» **Material for this exercise**

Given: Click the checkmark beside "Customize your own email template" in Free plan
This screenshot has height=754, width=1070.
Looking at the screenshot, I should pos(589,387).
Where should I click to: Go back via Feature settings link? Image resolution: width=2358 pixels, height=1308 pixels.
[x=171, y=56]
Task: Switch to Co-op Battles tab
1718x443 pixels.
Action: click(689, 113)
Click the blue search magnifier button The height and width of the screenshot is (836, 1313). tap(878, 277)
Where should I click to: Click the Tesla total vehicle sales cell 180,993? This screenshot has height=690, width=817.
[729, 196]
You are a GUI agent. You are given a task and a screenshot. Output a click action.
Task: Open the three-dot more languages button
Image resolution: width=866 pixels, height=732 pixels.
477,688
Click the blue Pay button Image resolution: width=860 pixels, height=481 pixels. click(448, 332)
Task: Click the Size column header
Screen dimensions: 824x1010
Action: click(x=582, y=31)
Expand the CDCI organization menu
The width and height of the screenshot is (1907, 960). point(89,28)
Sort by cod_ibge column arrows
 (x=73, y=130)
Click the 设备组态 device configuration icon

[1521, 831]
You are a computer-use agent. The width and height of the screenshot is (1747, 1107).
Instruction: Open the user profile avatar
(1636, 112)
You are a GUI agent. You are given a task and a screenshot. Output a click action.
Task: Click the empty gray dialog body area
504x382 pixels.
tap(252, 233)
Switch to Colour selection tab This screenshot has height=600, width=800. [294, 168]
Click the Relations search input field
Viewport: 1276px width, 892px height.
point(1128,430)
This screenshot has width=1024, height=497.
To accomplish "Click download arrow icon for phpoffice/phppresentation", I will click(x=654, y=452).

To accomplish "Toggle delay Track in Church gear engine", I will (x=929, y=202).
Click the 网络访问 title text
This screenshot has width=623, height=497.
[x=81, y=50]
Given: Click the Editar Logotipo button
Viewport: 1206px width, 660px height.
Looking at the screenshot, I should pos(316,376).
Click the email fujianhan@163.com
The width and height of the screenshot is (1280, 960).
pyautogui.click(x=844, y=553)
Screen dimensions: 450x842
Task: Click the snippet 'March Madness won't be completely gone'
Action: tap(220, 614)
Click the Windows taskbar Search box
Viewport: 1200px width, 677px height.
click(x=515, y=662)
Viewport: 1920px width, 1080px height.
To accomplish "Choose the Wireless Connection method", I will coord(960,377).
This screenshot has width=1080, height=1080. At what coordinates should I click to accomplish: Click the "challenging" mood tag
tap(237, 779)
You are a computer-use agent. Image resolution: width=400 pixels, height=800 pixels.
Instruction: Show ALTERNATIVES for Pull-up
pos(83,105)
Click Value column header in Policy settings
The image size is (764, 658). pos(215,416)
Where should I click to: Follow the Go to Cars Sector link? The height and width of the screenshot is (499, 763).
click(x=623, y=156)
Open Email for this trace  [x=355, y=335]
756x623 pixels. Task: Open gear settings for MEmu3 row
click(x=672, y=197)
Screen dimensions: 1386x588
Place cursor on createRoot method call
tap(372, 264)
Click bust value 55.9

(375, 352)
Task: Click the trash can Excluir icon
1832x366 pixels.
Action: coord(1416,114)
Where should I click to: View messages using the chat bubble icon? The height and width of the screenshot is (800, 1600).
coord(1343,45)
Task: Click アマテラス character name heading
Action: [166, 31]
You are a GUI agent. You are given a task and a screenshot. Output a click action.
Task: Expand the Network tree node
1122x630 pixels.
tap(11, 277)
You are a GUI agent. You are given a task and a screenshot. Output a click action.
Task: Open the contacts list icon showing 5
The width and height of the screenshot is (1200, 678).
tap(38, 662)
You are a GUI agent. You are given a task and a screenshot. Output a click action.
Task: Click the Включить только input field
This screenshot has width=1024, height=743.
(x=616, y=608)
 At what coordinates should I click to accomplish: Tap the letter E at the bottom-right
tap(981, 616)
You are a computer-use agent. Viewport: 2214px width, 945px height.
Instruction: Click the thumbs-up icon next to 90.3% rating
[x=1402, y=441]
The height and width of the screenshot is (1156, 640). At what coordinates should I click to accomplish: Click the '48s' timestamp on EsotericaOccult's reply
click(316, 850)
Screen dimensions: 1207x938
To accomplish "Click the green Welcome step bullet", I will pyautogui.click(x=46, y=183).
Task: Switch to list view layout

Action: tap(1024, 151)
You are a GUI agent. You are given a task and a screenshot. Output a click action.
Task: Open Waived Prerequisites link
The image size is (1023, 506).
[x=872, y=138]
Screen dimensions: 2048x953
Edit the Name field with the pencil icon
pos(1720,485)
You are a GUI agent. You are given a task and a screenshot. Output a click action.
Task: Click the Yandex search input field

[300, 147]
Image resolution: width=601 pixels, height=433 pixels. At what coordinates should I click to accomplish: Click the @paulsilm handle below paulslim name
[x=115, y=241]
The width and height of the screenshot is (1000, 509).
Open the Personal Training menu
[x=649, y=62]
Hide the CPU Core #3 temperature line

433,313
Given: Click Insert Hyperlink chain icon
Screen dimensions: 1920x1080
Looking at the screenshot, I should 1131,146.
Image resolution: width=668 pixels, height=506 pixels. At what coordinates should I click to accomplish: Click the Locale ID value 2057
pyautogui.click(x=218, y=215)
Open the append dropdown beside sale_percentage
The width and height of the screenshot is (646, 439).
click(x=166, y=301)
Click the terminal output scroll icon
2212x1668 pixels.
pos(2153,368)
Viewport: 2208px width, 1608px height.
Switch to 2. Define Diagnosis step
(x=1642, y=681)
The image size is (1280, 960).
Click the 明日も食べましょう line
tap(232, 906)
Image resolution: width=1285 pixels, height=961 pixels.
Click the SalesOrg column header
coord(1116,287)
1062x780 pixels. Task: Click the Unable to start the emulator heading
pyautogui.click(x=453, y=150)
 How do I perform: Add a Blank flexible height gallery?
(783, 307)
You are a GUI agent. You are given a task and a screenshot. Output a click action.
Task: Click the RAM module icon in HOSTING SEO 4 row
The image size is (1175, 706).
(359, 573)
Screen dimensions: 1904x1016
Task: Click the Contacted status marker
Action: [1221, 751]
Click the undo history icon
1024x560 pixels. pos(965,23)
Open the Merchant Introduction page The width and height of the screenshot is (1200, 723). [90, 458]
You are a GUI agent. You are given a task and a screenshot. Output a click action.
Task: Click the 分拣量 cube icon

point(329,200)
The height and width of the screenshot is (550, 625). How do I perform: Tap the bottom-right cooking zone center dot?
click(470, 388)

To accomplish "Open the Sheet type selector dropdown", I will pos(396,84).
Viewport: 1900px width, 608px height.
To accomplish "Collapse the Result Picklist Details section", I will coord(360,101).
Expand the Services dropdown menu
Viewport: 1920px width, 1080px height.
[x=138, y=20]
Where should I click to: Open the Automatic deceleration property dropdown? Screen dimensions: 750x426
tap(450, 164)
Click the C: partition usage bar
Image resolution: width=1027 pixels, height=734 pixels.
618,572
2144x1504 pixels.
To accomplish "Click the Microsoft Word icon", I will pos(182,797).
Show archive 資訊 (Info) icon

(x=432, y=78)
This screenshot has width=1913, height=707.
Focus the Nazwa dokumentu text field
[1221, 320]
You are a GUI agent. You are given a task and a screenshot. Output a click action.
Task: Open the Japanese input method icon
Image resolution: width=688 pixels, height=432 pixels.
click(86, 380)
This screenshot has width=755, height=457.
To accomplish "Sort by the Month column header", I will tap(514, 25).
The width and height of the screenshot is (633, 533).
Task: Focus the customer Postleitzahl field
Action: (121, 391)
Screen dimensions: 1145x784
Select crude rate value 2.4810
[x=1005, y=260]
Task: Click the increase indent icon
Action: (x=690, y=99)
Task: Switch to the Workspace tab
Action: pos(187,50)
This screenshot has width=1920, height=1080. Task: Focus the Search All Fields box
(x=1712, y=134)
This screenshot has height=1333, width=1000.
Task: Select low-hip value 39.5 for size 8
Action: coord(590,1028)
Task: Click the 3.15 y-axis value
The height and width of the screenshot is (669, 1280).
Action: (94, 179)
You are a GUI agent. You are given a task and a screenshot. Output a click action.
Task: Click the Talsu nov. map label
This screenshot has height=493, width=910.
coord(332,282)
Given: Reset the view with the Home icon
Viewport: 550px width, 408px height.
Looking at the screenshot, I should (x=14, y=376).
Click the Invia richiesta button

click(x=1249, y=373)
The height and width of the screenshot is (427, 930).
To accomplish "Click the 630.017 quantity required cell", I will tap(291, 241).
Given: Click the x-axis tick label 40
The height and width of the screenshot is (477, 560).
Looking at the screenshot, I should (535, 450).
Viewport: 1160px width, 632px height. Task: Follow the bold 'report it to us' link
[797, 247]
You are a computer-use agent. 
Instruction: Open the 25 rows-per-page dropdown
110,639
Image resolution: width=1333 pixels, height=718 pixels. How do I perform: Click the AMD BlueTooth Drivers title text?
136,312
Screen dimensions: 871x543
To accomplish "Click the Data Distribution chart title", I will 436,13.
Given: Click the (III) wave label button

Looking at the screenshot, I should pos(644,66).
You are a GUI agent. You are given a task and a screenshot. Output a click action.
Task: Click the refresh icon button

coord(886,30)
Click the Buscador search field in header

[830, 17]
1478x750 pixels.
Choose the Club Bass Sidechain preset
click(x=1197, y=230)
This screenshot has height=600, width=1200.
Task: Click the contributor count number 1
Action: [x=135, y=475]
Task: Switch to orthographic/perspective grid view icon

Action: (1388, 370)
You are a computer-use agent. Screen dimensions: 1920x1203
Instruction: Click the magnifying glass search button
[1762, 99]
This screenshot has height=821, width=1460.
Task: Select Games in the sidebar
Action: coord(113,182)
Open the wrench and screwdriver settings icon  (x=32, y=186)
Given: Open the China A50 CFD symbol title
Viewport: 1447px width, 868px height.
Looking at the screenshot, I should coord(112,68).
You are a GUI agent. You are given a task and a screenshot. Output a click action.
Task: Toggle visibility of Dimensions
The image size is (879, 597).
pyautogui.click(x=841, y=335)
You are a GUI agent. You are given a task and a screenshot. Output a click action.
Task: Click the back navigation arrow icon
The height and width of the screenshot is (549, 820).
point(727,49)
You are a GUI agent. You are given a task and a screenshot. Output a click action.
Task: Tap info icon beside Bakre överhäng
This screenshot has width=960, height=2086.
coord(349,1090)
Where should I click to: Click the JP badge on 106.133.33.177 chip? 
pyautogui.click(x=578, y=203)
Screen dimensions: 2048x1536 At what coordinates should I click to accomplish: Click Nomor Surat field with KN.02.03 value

» **Exercise details**
Copy out the lines exactly, starting at the one containing "Click the 设备组态 device configuration icon" and ending at the one containing "click(x=672, y=197)".

» **Output**
Click the 设备组态 device configuration icon

[1521, 831]
You are a computer-use agent. The width and height of the screenshot is (1747, 1107).
Instruction: Open the user profile avatar
(1636, 112)
You are a GUI agent. You are given a task and a screenshot. Output a click action.
Task: Click the empty gray dialog body area
504x382 pixels.
tap(252, 233)
Switch to Colour selection tab This screenshot has height=600, width=800. [294, 168]
Click the Relations search input field
Viewport: 1276px width, 892px height.
point(1128,430)
This screenshot has width=1024, height=497.
To accomplish "Click download arrow icon for phpoffice/phppresentation", I will click(x=654, y=452).

To accomplish "Toggle delay Track in Church gear engine", I will (x=929, y=202).
Click the 网络访问 title text
This screenshot has width=623, height=497.
[x=81, y=50]
Given: Click the Editar Logotipo button
Viewport: 1206px width, 660px height.
Looking at the screenshot, I should pos(316,376).
Click the email fujianhan@163.com
The width and height of the screenshot is (1280, 960).
pyautogui.click(x=844, y=553)
Screen dimensions: 450x842
Task: Click the snippet 'March Madness won't be completely gone'
Action: tap(220, 614)
Click the Windows taskbar Search box
Viewport: 1200px width, 677px height.
click(x=515, y=662)
Viewport: 1920px width, 1080px height.
To accomplish "Choose the Wireless Connection method", I will coord(960,377).
This screenshot has width=1080, height=1080. At what coordinates should I click to accomplish: Click the "challenging" mood tag
tap(237, 779)
You are a computer-use agent. Image resolution: width=400 pixels, height=800 pixels.
Instruction: Show ALTERNATIVES for Pull-up
pos(83,105)
Click Value column header in Policy settings
The image size is (764, 658). pos(215,416)
Where should I click to: Follow the Go to Cars Sector link? The height and width of the screenshot is (499, 763).
click(x=623, y=156)
Open Email for this trace  [x=355, y=335]
756x623 pixels. Task: Open gear settings for MEmu3 row
click(x=672, y=197)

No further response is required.